Amazon S3 Glacier
Amazon S3 Glacier is a secure, durable, and low-cost storage service for data archiving and long-term backup. It is designed to provide you with a solution for data that is infrequently accessed and stored for months, years, or decades. With S3 Glacier, customers can reliably store large or small amounts of data at a very low cost.
Key Features
- Low-Cost Storage: S3 Glacier offers very low-cost storage, making it ideal for data that is infrequently accessed.
- Durability: S3 Glacier is designed for 99.999999999% (11 9's) durability, with data automatically replicated across multiple Availability Zones.
- Data Retrieval Options: S3 Glacier offers three retrieval options—Expedited, Standard, and Bulk—to balance cost and retrieval speed.
- Security: S3 Glacier supports encryption of data at rest and in transit, access control using IAM policies, and audit logs via AWS CloudTrail.
- Flexible Management: S3 Glacier integrates with S3 Lifecycle policies to automatically transition objects from S3 to S3 Glacier based on predefined rules.
- Vault Lock: The Vault Lock feature allows you to easily deploy and enforce compliance controls that meet even the most stringent regulatory requirements.
- Integration with AWS Services: S3 Glacier integrates with various AWS services such as AWS Lambda, AWS DataSync, and AWS Storage Gateway for seamless data management and processing.
Common Use Cases
- Data Archiving: Ideal for archiving data that is infrequently accessed, such as compliance records, raw data for analytics, and backups.
- Long-Term Backup: S3 Glacier is used for long-term backup of mission-critical data, offering durable storage at a fraction of the cost of traditional on-premises solutions.
- Compliance Storage: Organizations use S3 Glacier for storing compliance data, with features like Vault Lock providing added security and governance controls.
- Digital Preservation: Suitable for the long-term preservation of digital media, such as photos, videos, and other important files that need to be retained indefinitely.
Architecture Overview
The following diagram illustrates the architecture of Amazon S3 Glacier:
- Vaults: Vaults are containers in S3 Glacier used to store archives (data). Each vault can be configured with policies to control access and retrieval settings.
- Archives: An archive is any data, such as a photo, video, or document, that you store in a vault. Each archive is assigned a unique ID within the vault.
- Data Retrieval: S3 Glacier offers three retrieval options: Expedited (1-5 minutes), Standard (3-5 hours), and Bulk (5-12 hours).
- Access Control: Access to S3 Glacier resources is managed through IAM policies, which allow you to control who can create, access, and manage your vaults and archives.

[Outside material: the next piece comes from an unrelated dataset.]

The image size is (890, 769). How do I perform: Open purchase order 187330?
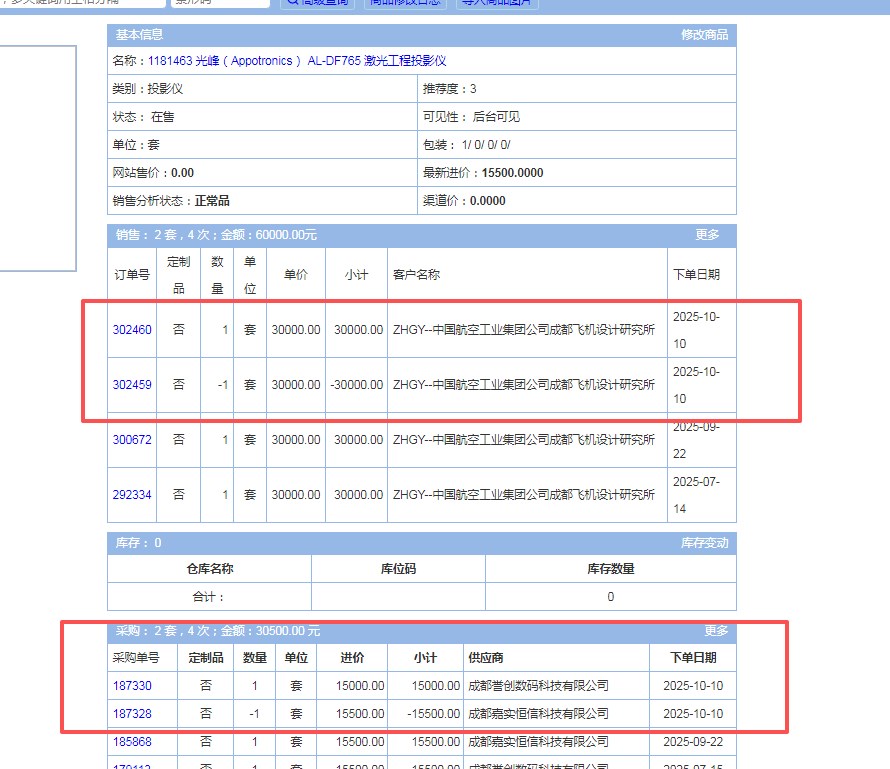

- Data Encryption: S3 Glacier encrypts data at rest by default, and you can configure it to use AWS KMS keys for additional security.
Integration with Other AWS Services
Amazon S3 Glacier integrates with various AWS services to enhance its functionality and streamline data management:
- AWS S3: Use S3 Lifecycle policies to automatically transition data from S3 Standard or S3-IA to S3 Glacier for long-term storage.
- AWS DataSync: Automate and accelerate moving data from on-premises storage to S3 Glacier using AWS DataSync.
- AWS Lambda: Trigger serverless functions when data is retrieved from S3 Glacier, enabling automated processing or alerts.
- AWS Storage Gateway: Integrate S3 Glacier with on-premises storage through AWS Storage Gateway, facilitating seamless data archiving.
- AWS Backup: Manage and automate backups across AWS services, including S3 Glacier, using AWS Backup.
Things to Remember for the Exam
- Data Retrieval Options: Understand the three retrieval options in S3 Glacier:
- Expedited: Fastest retrieval, suitable for urgent data needs, with retrieval times of 1-5 minutes.
- Standard: Cost-effective retrieval for regular use cases, with retrieval times of 3-5 hours.
- Bulk: Lowest cost retrieval option, suitable for large data sets with retrieval times of 5-12 hours.
- Vault Lock: Know the importance of Vault Lock:
- Enforces compliance controls on vaults, such as WORM (Write Once Read Many) policies.
- Once a Vault Lock policy is set, it cannot be changed or deleted, ensuring data integrity and compliance.
- Data Encryption: Be familiar with encryption in S3 Glacier:
- Data is encrypted at rest by default using AES-256 encryption.
- Optionally, use AWS KMS to manage encryption keys for additional security.
- S3 Lifecycle Integration: Understand how S3 Glacier integrates with S3 Lifecycle policies:
- Automatically transition objects from S3 Standard, S3-IA, or S3 One Zone-IA to S3 Glacier based on lifecycle rules.
- Reduces storage costs by moving infrequently accessed data to lower-cost Glacier storage.
- Use Cases: Be aware of common use cases for S3 Glacier:
- Archiving compliance records, raw data, and backups for long-term storage.
- Digital preservation of important files like photos, videos, and documents.